Gardupedia.com – Peringatan Hari Ulang Tahun (HUT) ke-81 Republik Indonesia pada Senin (17/8/2026) dirayakan dengan suasana berbeda dan penuh keharuan oleh puluhan petugas pemadam kebakaran di Kabupaten Kotawaringin Barat, Kalimantan Tengah. Di tengah kepulan asap pekat dan ancaman kobaran kebakaran hutan dan lahan (karhutla), para petugas dan relawan menyempatkan diri berdiri tegak mengibarkan bendera Merah Putih serta menyanyikan lagu kebangsaan Indonesia Raya.
Sebaran titik api yang meluas tidak menyurutkan langkah tim gabungan dari Badan Penanggulangan Bencana Daerah (BPBD) Kotawaringin Barat. Sejak Senin pagi hingga sore hari, para petugas terus berjibaku mengendalikan amukan si jago merah yang melahap kawasan hutan dan semak belukar di berbagai penjuru wilayah tersebut.
Plt. Kepala Bidang Kedaruratan dan Logistik BPBD Kotawaringin Barat, Adnan Santana, menyampaikan bahwa berdasarkan hasil penyisiran tim di lapangan, terdeteksi sedikitnya delapan lokasi karhutla yang harus ditangani secara simultan.
“Delapan lokasi yang dilaporkan mengalami kebakaran tersebut yakni Km 13, Sungai Baru, Pondok Pesantren Darul Ulum, Sungai Tendang Kecamatan Kumai, Kumpai Batu Bawah Kecamatan Arut Selatan, Tanjung Terantang, Kumpai Batu Atas Kecamatan Arut Selatan, serta Desa Kubu Kecamatan Kumai. Luasan lahan masih belum kita data, saat ini petugas masih di lapangan,” ujar Adnan Santana saat memberikan keterangannya pada Senin (17/8/2026).
Adnan menegaskan bahwa persebaran titik kebakaran dari Km 13 hingga ke kawasan Kecamatan Kumai menjadi ujian berat bagi para personel di lapangan. Penanganan ekstra cepat dan terukur harus diterapkan agar api tidak makin meluas dan mengancam permukiman warga setempat.
Momen patriotik terjadi di tengah pertempuran memadamkan api di kawasan Kecamatan Kumai. Meskipun tubuh mereka berjelaga dan napas sesak akibat asap, para petugas sejenak menghentikan selang air, mengambil sikap sempurna, lalu mengibarkan Sang Saka Merah Putih di lokasi kebakaran.

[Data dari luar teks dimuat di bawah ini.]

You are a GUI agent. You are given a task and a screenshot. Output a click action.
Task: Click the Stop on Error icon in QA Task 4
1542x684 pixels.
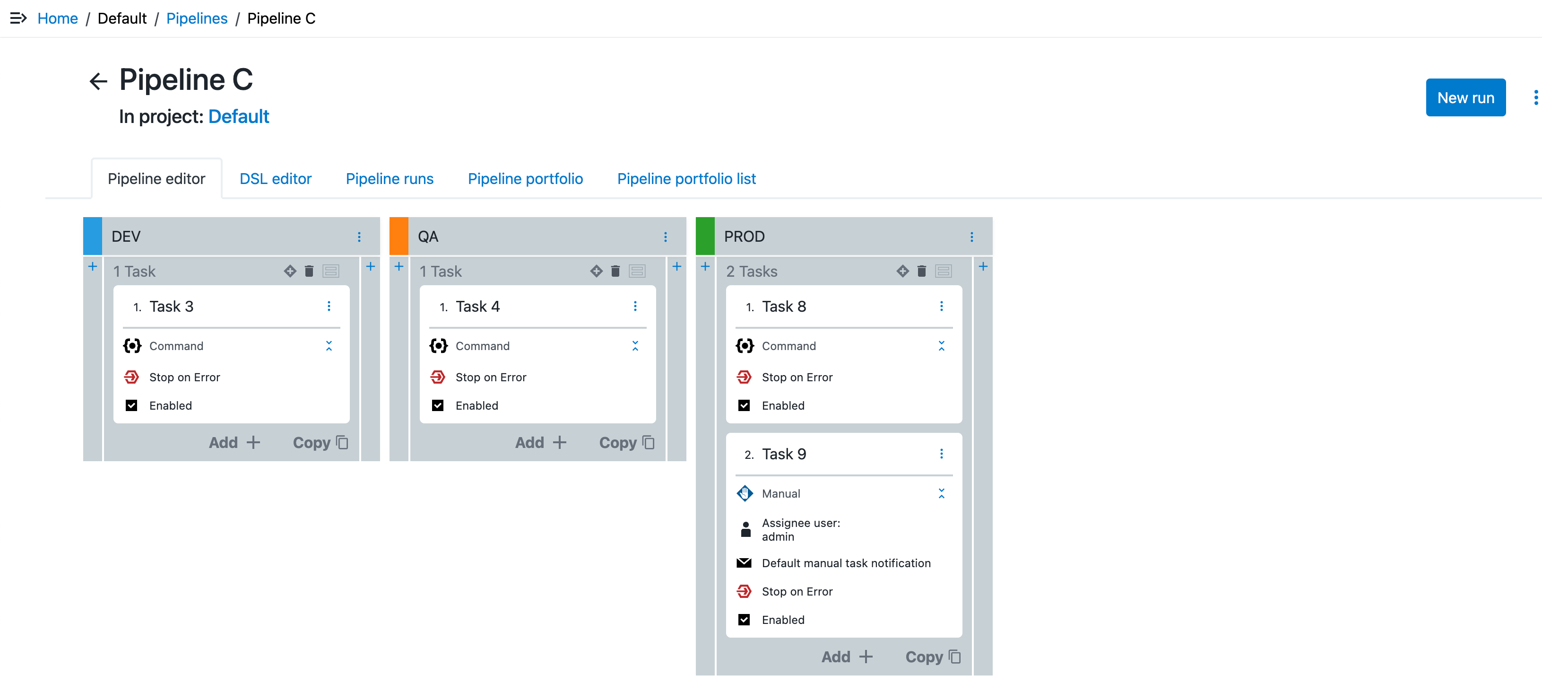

Petugas BPBD Kotawaringin Barat, Ahmad Badawi, menuturkan bahwa peringatan Hari Kemerdekaan di lokasi bencana memberikan kesan mendalam sekaligus tambahan motivasi bagi seluruh personel.

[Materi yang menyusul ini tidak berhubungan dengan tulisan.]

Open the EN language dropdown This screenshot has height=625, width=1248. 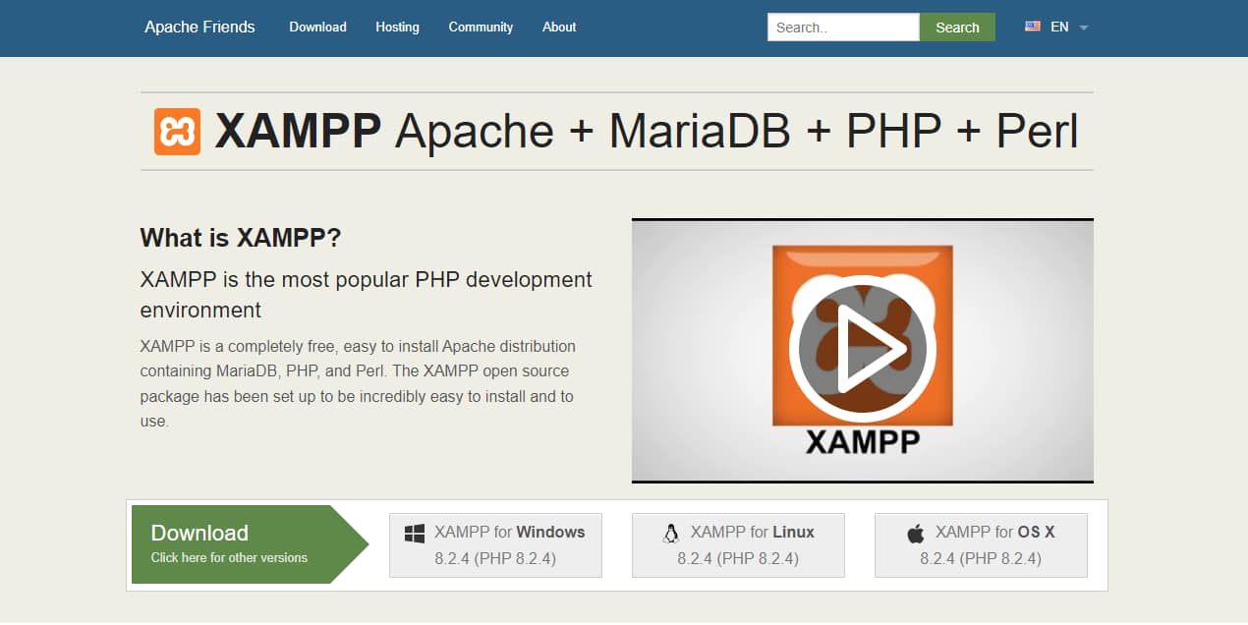click(1064, 27)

“Kami tak ingin melewatkan momen mengumandangkan lagu Indonesia Raya dan mengibarkan bendera, meski di lokasi kebakaran. Harapan besar kami, pemerintah pusat memberi perhatian lebih, agar kebakaran lahan berkurang,” kata Ahmad Badawi.
Menambahkan gambaran situasi di lapangan, Koordinator Tim Relawan Pemadam Karhutla Kobar, Supriadi, mengungkapkan beratnya tantangan medan yang harus dihadapi para petugas saat berupaya memadamkan api bersamaan dengan momentum kemerdekaan tersebut.
“Angin kencang dan cuaca panas ekstrem membuat api sangat cepat merambat di vegetasi yang kering. Selain itu, pasokan air di sekitar titik kebakaran seperti di wilayah Kumai dan Arut Selatan sangat terbatas, sehingga kami harus menyambung selang cukup jauh dari sumber air terdekat,” ungkap Supriadi di lokasi pemadaman, Senin (17/8/2026).
Supriadi menambahkan, aksi menyanyikan lagu Indonesia Raya di tengah kecamuk api menjadi pemantik semangat perjuangan para relawan yang bertaruh keselamatan di garis depan.
“Saat memasuki detik-detik peringatan kemerdekaan, kami saling melempar pandang dan sepakat menghentikan pompa air sebentar. Menyanyikan lagu kebangsaan di tengah kepulan asap membuat kami makin sadar bahwa membela negara hari ini adalah dengan menyelamatkan lingkungan dan masyarakat dari bencana asap. Ini bentuk penghormatan kami kepada para pahlawan,” tegas Supriadi.
Hingga Senin sore pukul 18.00 WIB, puluhan personel BPBD Kobar bersama aparat TNI, Polri, dan relawan masyarakat masih bersiaga di lokasi untuk melakukan proses pembasahan (cooling down) guna memastikan tidak ada sisa-sisa bara api yang berpotensi memicu kebakaran susulan.